■ Your goal:
Transcribe the data exactly, starting with the line that contains "Given: Open the" and going on through the line that contains "will (916, 378).", both included.

■ Exercise material:
────────────────────────────────────────

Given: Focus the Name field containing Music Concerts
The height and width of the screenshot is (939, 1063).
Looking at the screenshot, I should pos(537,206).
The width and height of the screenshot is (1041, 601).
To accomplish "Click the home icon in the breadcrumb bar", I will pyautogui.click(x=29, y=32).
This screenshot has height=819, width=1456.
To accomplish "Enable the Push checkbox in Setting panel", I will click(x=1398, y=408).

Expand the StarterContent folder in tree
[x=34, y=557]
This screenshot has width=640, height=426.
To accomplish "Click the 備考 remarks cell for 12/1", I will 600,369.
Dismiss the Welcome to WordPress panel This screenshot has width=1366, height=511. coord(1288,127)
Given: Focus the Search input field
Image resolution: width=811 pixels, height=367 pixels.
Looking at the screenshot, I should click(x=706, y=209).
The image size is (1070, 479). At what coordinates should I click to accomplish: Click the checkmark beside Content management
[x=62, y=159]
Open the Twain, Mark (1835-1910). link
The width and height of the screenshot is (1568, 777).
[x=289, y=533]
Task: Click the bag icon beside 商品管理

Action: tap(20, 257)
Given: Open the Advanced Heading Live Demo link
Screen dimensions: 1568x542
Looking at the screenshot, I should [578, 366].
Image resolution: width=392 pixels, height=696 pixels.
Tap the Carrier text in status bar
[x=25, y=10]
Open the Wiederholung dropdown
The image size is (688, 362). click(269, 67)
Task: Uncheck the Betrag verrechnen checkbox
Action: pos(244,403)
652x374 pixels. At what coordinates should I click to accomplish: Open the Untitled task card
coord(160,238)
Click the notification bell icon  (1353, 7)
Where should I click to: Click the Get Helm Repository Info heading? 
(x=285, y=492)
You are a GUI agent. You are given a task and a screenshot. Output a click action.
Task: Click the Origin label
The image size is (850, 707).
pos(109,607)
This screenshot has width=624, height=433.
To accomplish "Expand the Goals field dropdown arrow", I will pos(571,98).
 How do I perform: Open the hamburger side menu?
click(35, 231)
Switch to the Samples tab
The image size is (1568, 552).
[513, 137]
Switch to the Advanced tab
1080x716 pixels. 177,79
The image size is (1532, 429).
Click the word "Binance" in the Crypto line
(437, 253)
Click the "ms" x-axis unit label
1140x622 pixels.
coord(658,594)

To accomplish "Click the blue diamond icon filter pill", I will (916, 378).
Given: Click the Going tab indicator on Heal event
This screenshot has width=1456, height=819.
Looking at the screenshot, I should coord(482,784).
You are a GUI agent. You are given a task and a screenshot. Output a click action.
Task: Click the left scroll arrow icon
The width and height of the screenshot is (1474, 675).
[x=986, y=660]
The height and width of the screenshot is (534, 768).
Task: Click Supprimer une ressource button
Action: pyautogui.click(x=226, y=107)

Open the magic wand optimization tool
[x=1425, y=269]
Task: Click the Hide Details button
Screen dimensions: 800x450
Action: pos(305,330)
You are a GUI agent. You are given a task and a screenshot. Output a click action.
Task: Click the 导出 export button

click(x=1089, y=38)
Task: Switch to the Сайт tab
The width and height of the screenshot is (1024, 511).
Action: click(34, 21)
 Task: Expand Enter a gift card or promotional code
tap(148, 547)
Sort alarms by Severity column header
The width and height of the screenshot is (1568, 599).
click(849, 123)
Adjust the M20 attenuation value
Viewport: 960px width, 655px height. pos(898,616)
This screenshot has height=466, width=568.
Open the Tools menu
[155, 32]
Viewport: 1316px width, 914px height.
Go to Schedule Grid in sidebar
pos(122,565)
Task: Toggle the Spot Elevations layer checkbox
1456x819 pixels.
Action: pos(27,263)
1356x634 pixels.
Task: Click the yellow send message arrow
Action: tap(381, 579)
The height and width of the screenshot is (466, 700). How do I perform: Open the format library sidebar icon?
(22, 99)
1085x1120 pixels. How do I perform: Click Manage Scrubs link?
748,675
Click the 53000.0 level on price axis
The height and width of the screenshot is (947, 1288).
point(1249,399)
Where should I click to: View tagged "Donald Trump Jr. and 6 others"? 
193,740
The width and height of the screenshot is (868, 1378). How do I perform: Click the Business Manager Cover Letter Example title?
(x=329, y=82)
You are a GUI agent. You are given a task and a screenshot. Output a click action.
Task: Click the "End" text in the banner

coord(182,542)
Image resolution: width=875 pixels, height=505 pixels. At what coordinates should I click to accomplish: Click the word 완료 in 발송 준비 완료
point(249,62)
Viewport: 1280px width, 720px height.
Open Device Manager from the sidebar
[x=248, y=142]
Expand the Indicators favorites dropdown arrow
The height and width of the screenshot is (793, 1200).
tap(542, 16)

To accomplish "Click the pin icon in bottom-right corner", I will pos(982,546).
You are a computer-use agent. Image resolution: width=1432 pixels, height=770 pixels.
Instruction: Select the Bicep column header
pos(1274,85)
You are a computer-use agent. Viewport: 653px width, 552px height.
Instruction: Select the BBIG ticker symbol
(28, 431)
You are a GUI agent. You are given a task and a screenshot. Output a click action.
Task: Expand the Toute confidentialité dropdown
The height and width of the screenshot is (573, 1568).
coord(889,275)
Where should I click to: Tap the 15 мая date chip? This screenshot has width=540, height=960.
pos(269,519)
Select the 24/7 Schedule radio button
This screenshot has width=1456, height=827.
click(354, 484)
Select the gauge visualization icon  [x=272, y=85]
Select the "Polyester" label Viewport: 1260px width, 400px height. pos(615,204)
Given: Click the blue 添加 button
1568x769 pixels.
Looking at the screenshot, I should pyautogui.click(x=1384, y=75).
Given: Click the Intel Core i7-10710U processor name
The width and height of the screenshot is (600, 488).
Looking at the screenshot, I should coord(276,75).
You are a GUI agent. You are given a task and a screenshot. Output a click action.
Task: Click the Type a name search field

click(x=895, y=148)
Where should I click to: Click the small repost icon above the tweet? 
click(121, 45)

────────────────────────────────────────

■ Expected answer:
Given: Open the Advanced Heading Live Demo link
Screen dimensions: 1568x542
Looking at the screenshot, I should [578, 366].
Image resolution: width=392 pixels, height=696 pixels.
Tap the Carrier text in status bar
[x=25, y=10]
Open the Wiederholung dropdown
The image size is (688, 362). click(269, 67)
Task: Uncheck the Betrag verrechnen checkbox
Action: pos(244,403)
652x374 pixels. At what coordinates should I click to accomplish: Open the Untitled task card
coord(160,238)
Click the notification bell icon  (1353, 7)
Where should I click to: Click the Get Helm Repository Info heading? 
(x=285, y=492)
You are a GUI agent. You are given a task and a screenshot. Output a click action.
Task: Click the Origin label
The image size is (850, 707).
pos(109,607)
This screenshot has width=624, height=433.
To accomplish "Expand the Goals field dropdown arrow", I will pos(571,98).
 How do I perform: Open the hamburger side menu?
click(35, 231)
Switch to the Samples tab
The image size is (1568, 552).
[513, 137]
Switch to the Advanced tab
1080x716 pixels. 177,79
The image size is (1532, 429).
Click the word "Binance" in the Crypto line
(437, 253)
Click the "ms" x-axis unit label
1140x622 pixels.
coord(658,594)

To accomplish "Click the blue diamond icon filter pill", I will (916, 378).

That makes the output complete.